In decades past, farm subsidies and support programmes allowed major grain exporting countries to hold large surpluses, which could be tapped during food shortages to keep prices down.
But new liberal trade policies have made agricultural production much more responsive to market demands - putting global food reserves at their lowest in a quarter century.
Without reserves, bad weather and poor harvests now have a bigger impact on prices.
'The market is extremely nervous. With the slightest news about bad weather, the market reacts,' said economist Abdolreza Abbassian.

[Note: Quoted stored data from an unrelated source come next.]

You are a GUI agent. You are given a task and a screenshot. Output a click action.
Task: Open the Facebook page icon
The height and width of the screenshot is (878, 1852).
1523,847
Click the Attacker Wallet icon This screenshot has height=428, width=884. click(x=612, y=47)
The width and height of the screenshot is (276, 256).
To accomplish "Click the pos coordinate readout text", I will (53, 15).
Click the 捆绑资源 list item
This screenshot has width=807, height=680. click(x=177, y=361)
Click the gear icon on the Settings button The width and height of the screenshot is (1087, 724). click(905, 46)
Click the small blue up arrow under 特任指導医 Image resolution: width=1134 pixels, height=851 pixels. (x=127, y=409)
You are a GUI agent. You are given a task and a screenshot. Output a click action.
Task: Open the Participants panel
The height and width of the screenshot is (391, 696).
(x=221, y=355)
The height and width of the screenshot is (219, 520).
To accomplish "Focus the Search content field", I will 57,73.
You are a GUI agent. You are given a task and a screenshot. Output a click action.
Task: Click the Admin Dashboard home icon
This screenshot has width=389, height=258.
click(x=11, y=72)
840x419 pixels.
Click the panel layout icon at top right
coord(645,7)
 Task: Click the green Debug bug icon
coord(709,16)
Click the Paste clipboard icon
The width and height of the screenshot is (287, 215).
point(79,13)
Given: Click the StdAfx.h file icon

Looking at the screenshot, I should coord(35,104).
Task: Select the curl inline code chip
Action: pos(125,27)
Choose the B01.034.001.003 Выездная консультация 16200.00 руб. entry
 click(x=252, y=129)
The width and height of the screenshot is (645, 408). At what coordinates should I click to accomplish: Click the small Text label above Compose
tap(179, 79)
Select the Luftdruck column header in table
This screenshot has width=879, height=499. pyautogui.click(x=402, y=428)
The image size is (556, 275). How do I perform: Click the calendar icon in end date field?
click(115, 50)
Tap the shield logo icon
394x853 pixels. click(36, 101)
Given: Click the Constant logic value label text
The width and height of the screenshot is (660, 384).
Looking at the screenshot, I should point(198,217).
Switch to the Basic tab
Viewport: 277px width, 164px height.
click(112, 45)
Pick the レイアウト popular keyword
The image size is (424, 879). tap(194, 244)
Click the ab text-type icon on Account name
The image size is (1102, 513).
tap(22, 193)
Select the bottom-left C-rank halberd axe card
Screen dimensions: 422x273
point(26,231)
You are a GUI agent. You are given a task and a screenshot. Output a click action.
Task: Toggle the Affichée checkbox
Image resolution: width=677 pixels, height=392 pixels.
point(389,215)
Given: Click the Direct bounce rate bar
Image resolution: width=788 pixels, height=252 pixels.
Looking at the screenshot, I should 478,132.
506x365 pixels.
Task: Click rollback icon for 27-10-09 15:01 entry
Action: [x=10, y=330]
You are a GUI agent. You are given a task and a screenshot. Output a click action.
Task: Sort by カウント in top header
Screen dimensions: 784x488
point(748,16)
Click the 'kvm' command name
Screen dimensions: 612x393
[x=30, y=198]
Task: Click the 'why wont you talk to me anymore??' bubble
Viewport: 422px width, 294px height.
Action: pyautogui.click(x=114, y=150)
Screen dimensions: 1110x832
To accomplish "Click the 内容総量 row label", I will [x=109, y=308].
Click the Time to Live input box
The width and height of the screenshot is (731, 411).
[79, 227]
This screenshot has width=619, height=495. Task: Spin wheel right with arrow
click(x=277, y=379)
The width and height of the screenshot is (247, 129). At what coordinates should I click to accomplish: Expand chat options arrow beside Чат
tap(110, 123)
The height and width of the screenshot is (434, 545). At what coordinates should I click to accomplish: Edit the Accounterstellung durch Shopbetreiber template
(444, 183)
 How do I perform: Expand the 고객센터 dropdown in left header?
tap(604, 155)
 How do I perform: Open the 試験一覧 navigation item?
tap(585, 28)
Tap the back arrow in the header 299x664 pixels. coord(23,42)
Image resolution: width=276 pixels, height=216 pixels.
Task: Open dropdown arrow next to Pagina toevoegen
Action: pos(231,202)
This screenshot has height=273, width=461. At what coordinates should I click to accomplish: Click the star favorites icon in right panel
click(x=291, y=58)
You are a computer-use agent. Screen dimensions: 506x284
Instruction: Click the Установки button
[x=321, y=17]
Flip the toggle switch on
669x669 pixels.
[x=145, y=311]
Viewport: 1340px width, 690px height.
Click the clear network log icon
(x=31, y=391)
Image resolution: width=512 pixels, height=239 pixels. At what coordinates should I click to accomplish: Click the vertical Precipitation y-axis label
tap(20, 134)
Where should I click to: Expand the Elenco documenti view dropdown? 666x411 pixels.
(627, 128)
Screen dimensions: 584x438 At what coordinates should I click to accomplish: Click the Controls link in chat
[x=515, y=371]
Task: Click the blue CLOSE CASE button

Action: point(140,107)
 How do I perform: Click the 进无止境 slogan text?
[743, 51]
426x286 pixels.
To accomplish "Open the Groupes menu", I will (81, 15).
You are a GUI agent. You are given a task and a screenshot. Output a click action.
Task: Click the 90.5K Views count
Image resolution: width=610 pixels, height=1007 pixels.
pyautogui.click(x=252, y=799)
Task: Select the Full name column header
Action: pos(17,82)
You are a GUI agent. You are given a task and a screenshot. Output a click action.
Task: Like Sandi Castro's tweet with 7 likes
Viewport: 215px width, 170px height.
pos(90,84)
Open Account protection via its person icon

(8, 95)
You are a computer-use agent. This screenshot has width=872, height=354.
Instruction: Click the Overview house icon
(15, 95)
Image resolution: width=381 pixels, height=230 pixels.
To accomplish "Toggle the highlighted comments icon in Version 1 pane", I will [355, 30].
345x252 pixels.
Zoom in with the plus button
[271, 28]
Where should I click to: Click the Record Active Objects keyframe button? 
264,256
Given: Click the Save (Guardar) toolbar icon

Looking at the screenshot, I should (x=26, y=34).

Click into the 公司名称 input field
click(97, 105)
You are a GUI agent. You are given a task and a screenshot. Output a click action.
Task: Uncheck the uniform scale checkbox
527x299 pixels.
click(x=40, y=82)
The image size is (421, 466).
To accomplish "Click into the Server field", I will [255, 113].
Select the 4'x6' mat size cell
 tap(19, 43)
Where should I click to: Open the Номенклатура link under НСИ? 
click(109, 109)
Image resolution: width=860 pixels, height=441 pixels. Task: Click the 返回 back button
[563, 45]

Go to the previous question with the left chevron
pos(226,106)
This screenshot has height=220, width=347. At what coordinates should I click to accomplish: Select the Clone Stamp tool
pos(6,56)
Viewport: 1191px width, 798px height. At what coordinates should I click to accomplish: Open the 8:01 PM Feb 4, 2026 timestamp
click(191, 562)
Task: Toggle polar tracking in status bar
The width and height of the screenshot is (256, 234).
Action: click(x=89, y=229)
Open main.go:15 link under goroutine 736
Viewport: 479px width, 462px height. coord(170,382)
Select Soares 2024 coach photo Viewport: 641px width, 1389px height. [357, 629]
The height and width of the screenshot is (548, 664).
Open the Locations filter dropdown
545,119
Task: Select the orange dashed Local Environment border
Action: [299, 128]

That means that a drought in Australia and flooding in Argentina, two of the world's largest suppliers of milk and butter, sent the price of butter in France soaring by 37 per cent from 2006 to 2007.
Butter can constitute up to 40 per cent of an escargot (snail) dish.
'You can do the calculation yourself,' said Mr Romain Chapron, president of Croque Bourgogne, which supplies escargot. 'It had a considerable effect.'
The same climate crises sparked a 21 per cent rise in the cost of milk, which with butter makes another famous French food item - the croissant.
Panavi, a pastry and bread supplier, has raised retail prices of croissants and pain au chocolat (a French pastry with chocolate bits) by 6 to 15 per cent.
Attempts to control prices in one country often have dire effects elsewhere.
China's restrictions on wheat flour exports resulted in a price spike in Indonesia earlier this year, according to the UN Food and Agriculture Organisation.
'We need a response on a large scale, either the regional or international level,' said Mr Brian Halweil of the environmental research organisation Worldwatch Institute.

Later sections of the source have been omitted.